Neither PAI-1act nor CLT differed across the novel C428T or the G429A genotype except in the urban subgroup, where homozygous wildtype participants had significantly higher PAI-1act levels than the A-allele group. Although the G429A polymorphism has been previously identified, no information is available in the literature regarding its effect on PAI-1 levels. A possible reason for the apparent lack of effect of these two SNPs may be that the SNPs were not present within a known transcription factor binding site (as determined with the UCSC genome browser using the TFBS conserved and ENCODE regulation tracks).

Associations of cardiovascular disease risk factors with PAI-1act

The 4G/5G polymorphism explained less than one percent of the variance of PAI-1act in this population. The main contributor to PAI-1act variance in this population was waist circumference, followed by sex and triglyceride concentration. This is in agreement with Verschuur et al. [35], who found obesity to be a more important determinant of PAI-1 levels than genetic variation in the PAI-1 promoter area. It is also possible, however, that PAI-1 levels can be influenced by polymorphisms outside the PAI-1 gene. Huang et al. [21], for example recently found SNPs in the ARNTL and the PPARG genes to have genome-wide significant association with circulating PAI-1 levels.

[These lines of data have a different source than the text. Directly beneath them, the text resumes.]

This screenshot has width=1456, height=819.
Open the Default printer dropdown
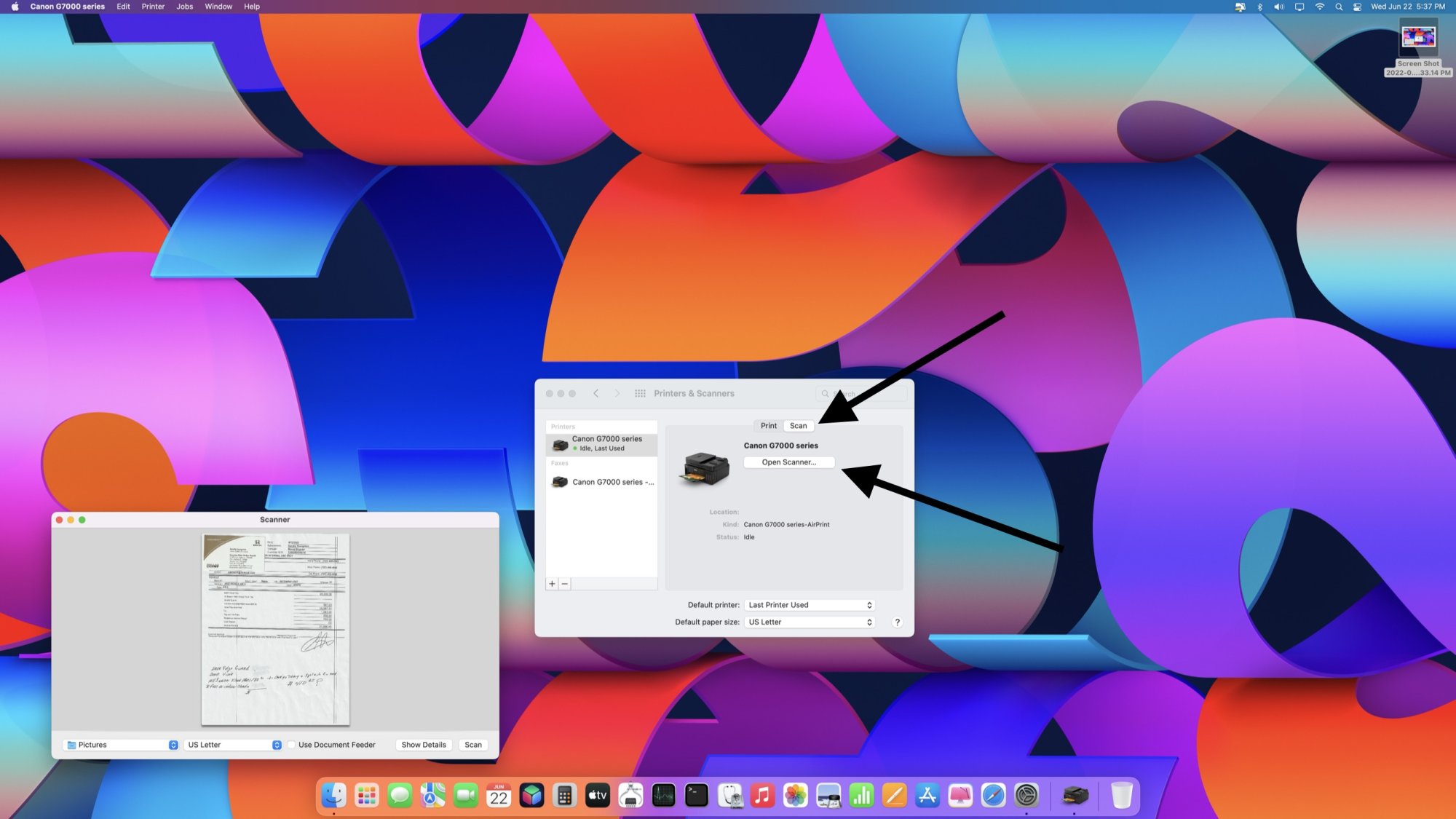[x=810, y=605]
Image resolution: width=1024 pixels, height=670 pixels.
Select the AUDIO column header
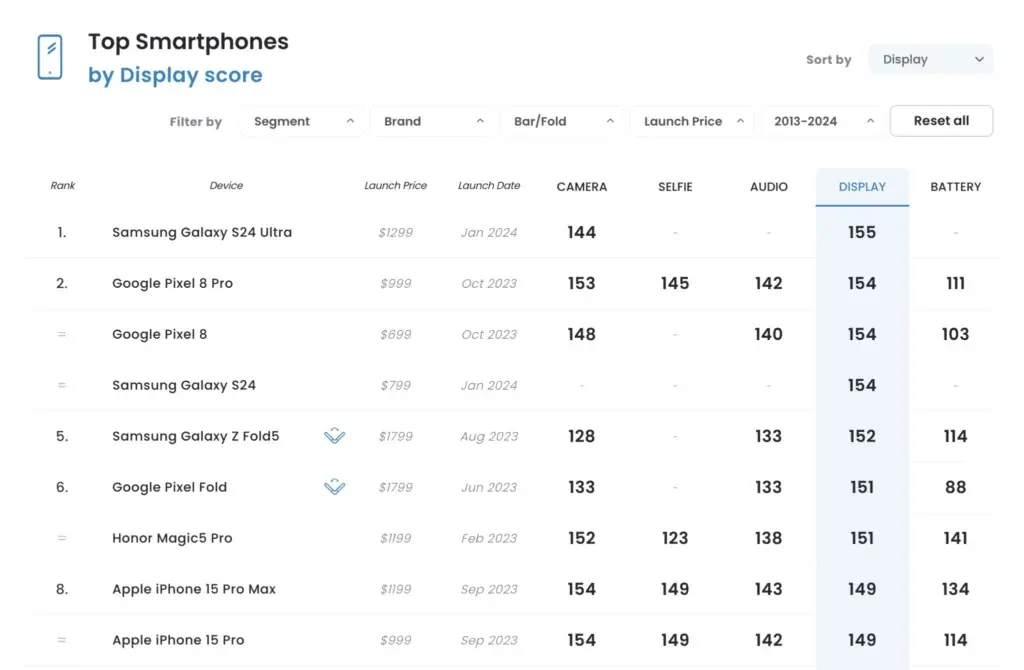coord(768,187)
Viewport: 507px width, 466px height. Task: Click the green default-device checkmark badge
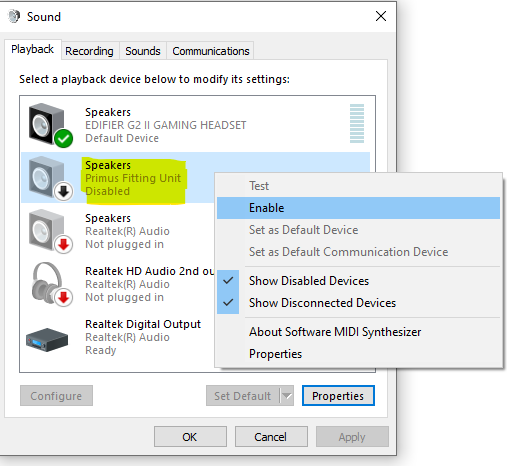tap(63, 138)
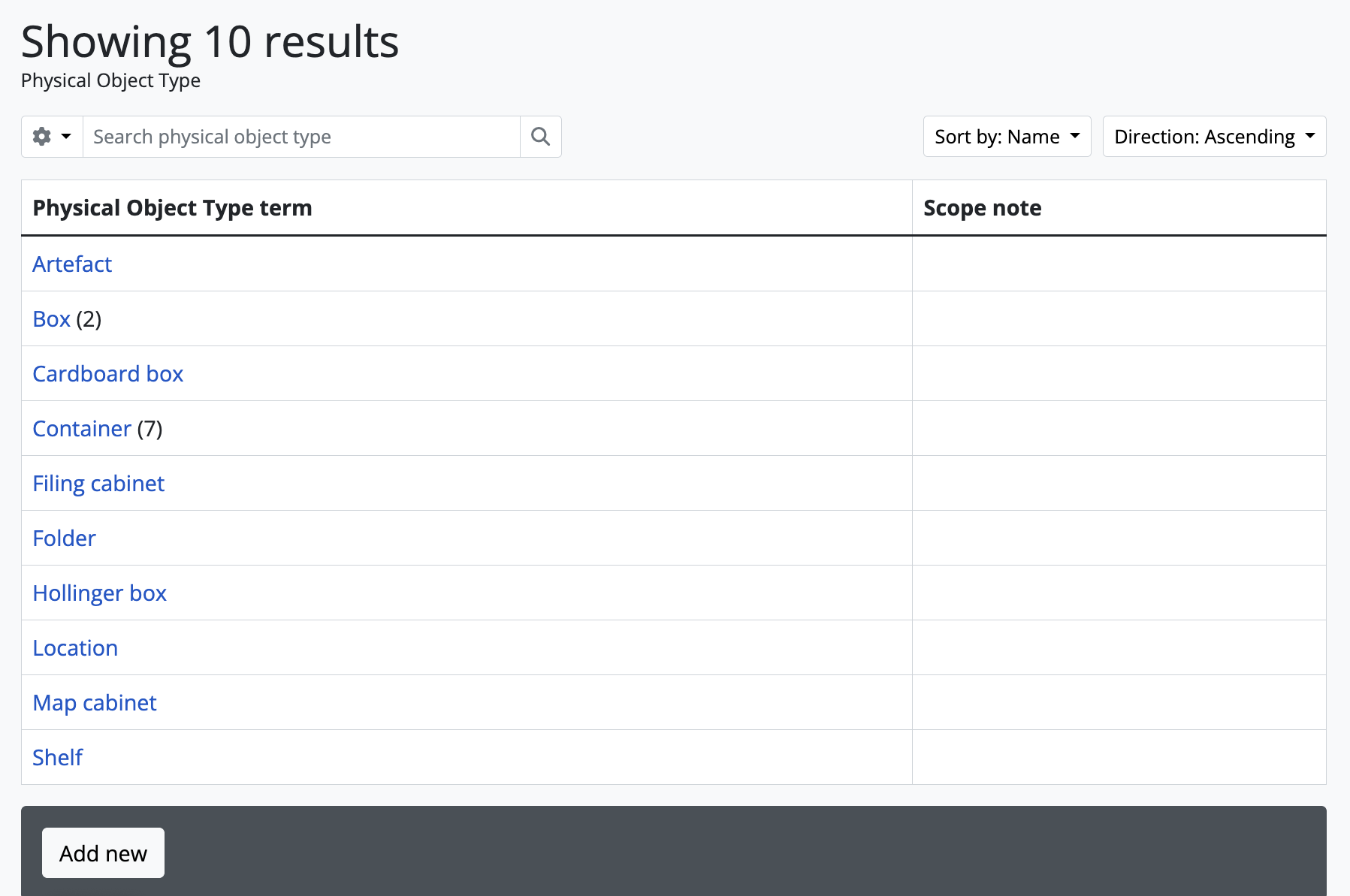Viewport: 1350px width, 896px height.
Task: Select the Map cabinet link
Action: coord(95,703)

Gene-environment interactions - 4G/5G polymorphism

The relationship between PAI-1 levels, the 4G/5G genotype and BMI, although extensively studied, remains controversial. Genotype-specific differences in PAI-1act levels were present in all BMI ranges in our study population, except for BMI <18.8 kg/m2, whereas in white populations, they have sometimes been observed in obese individuals only [36][38], while in other studies [35] they have appeared in lean individuals only. In agreement with results from Sartori et al. [38], these differences were also present in individuals with central obesity but not in those with a normal waist circumference. We additionally found significant interactions of the 4G/5G genotypes with waist circumference and BMI in determining PAI-1act levels in this apparently healthy population, with PAI-1act increasing more rapidly with increasing BMI and WC in the 4G allele group. These results are in agreement with McCormack et al. [39], who investigated these associations in Pima Indians. Ossei-Gerning et al. [23], however, found the association between BMI and PAI-1 to be stronger in the 5G/5G genotype in a group of 453 white patients with a history of myocardial infarction. In vitro studies aiming at elucidating possible mechanisms for this interaction, found no effect of genotype on promoter activity in HepG2 or BEAC cells [35], nor did it influence the adipose secretion rate of PAI-1 [40]. With the 4G/5G polymorphism being a response polymorphism, ethnic differences as well as differences in study population characteristics (healthy vs diseased), probably contribute to these discrepancies in the literature.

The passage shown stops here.